Cancer clinical trials

Clinical trials allow patients to try a new test or treatment.

How long does it last?

For many patients, symptoms of chemo brain resolve soon after they finish treatment. Some patients have them for longer. In some cases, issues persist for years.

How can you deal with it?

You can do several things to combat chemo brain and get back to your life. We offer expert support and assistance along the way.

  • Get cognitive therapy
  • Exercise regularly
  • Sleep better
  • Reduce stress (through mindfulness, yoga and acupuncture)
  • Eat a healthy diet
  • Learn coping strategies
  • Ask your care team for help dealing with chemo brain. They can connect you to services and support.

Cognitive therapy

Like your muscles, your brain gets stronger with exercise. Our speech-language therapists offer cognitive therapy for chemo brain.

You and your therapist pinpoint issues and create a treatment plan. Then you work on exercises to boost your memory and strengthen your thinking skills. Therapy lasts from a few weeks to a few months, depending on your needs.
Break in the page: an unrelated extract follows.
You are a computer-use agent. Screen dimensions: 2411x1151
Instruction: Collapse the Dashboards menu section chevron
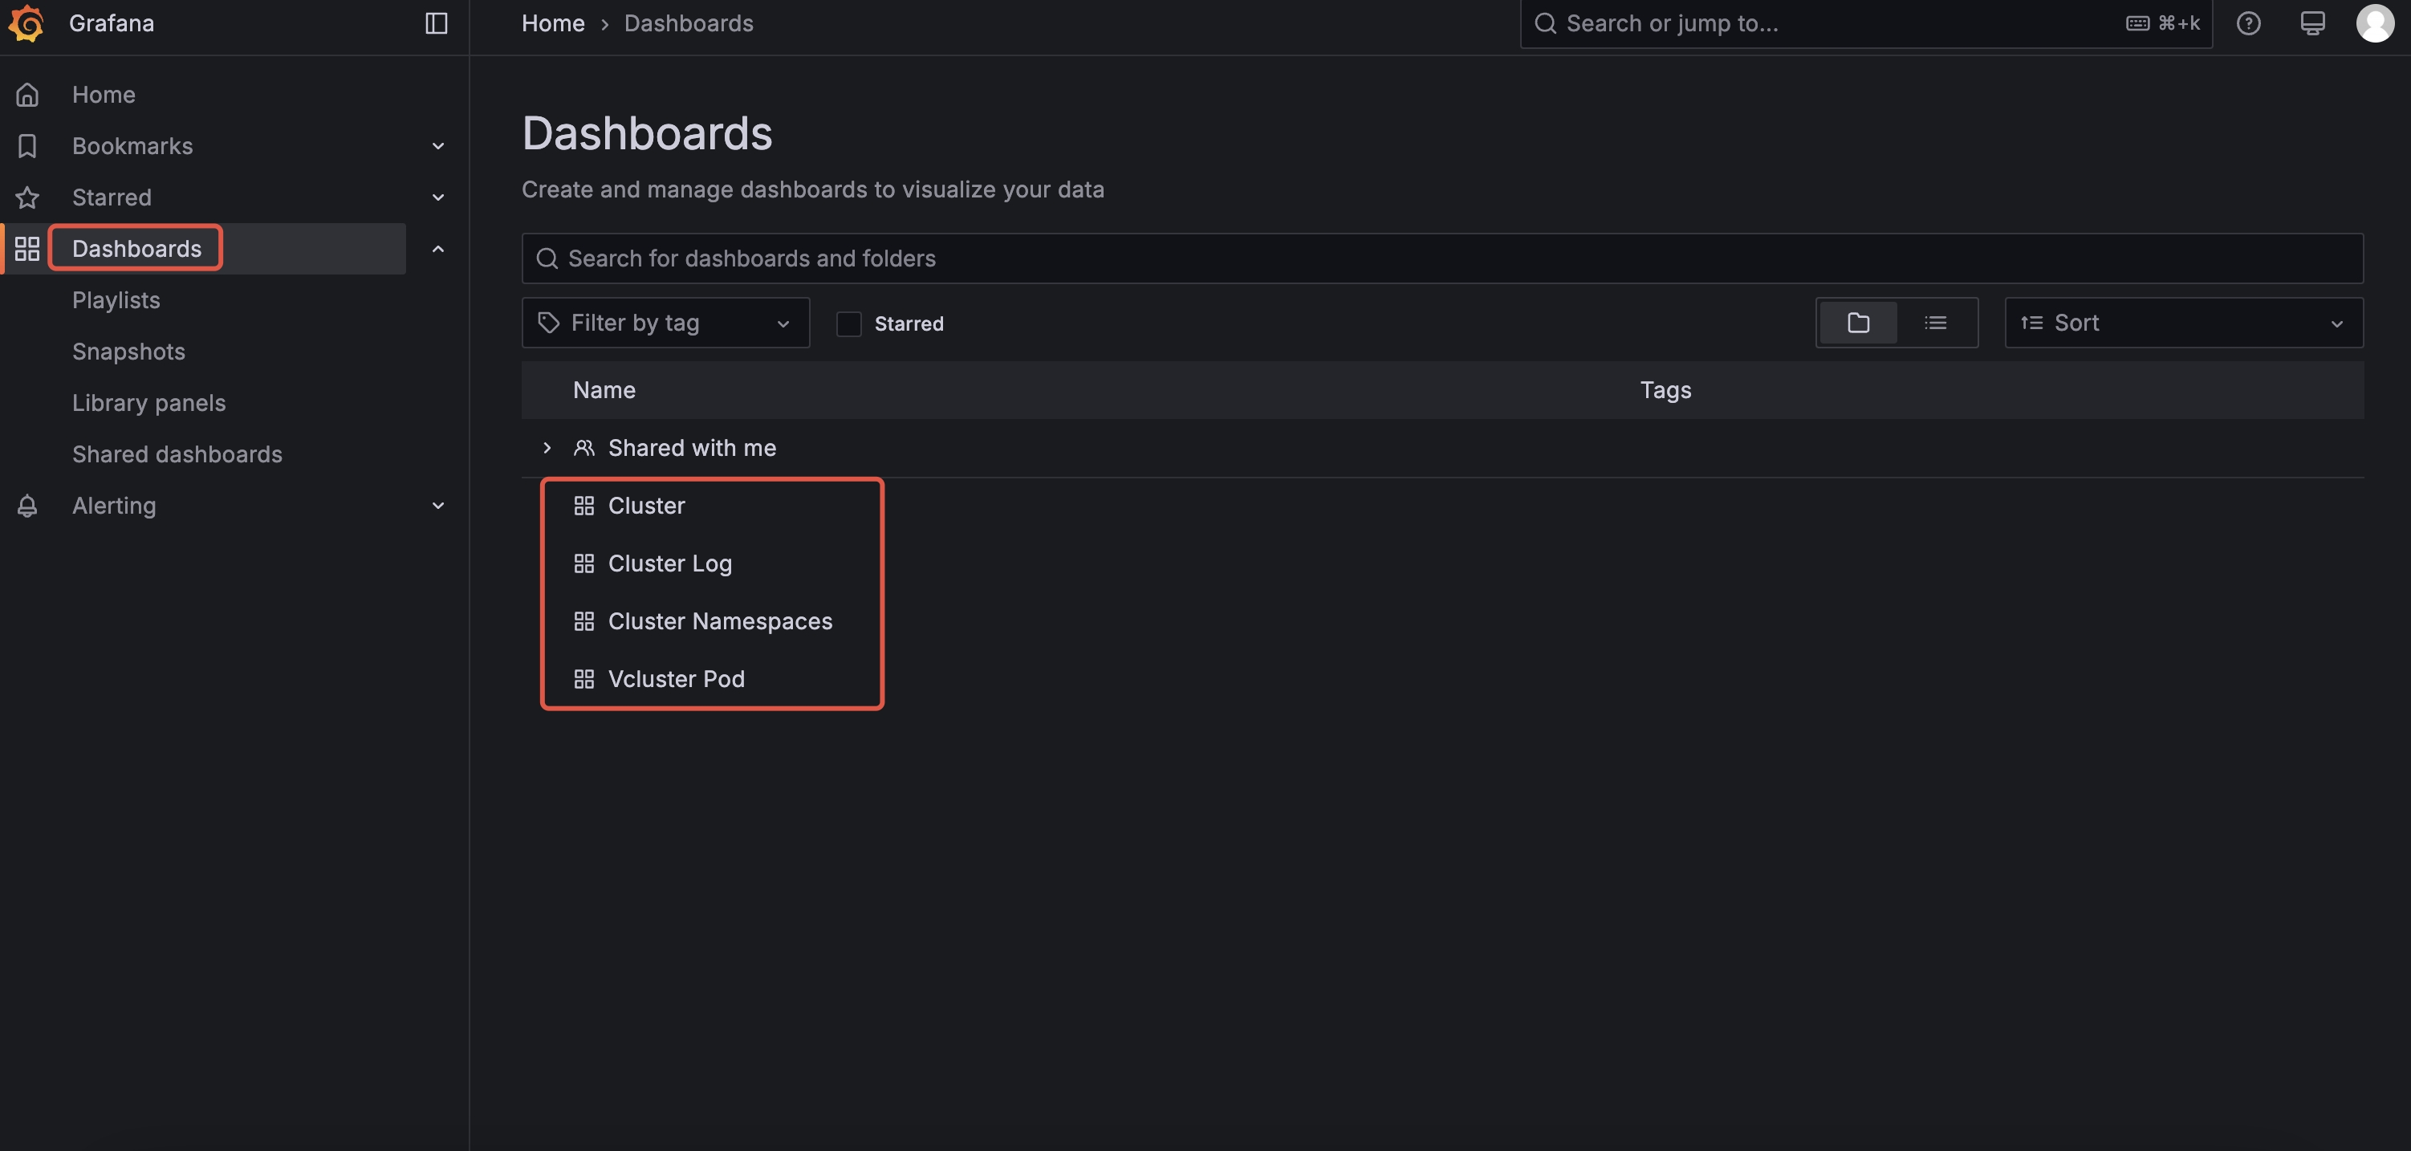click(437, 249)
Ask your care team if cognitive therapy might be right for you.

Exercise regularly

Research at the Knight and other hospitals shows that exercise is a powerful form of therapy for cancer patients. This is particularly true when it comes to memory and thinking. Experts suggest at least 30 minutes of aerobic activity a day. Our physical therapists can work with you on exercises that suit your needs.

Ask your care team before starting an exercise program.

Sleep better

Cancer and cancer treatment can interfere with sleep, which is critical to brain health. Experts in sleep medicine have great tips for getting a good night’s sleep. We also offer treatment for sleep disorders.

Reduce stress

Cancer packs a lot of stress into your life, which can affect your thinking. We offer several classes in yoga and mindfulness, which lower stress and anxiety while improving sleep and quality of life. We also offer acupuncture for cancer patients.

Eat a healthy diet

You can’t think straight when you’re running on fumes. Cancer can disrupt your appetite and make it harder to eat smart, let alone think smart. At the same time, nutrition plays a vital role in your recovery. See information and resources on nutrition from our cancer dietitians.

Coping strategies

It can take a while for your brain to bounce back. In the meantime, here are some tips from our cancer social workers for coping with chemo brain:

  • Set routines. This helps you remember all the things you need to do.
  • Make lists. This helps you stay on track and break big tasks into smaller ones.
  • Set reminders on your phone. Let your phone remember details so you don’t have to.
  • Take regular breaks. This helps focus your attention.
  • Do your thinking when you have energy. No one thinks their best when they’re tired.
  • Have fun. Relaxing and having fun are essential to the healing process.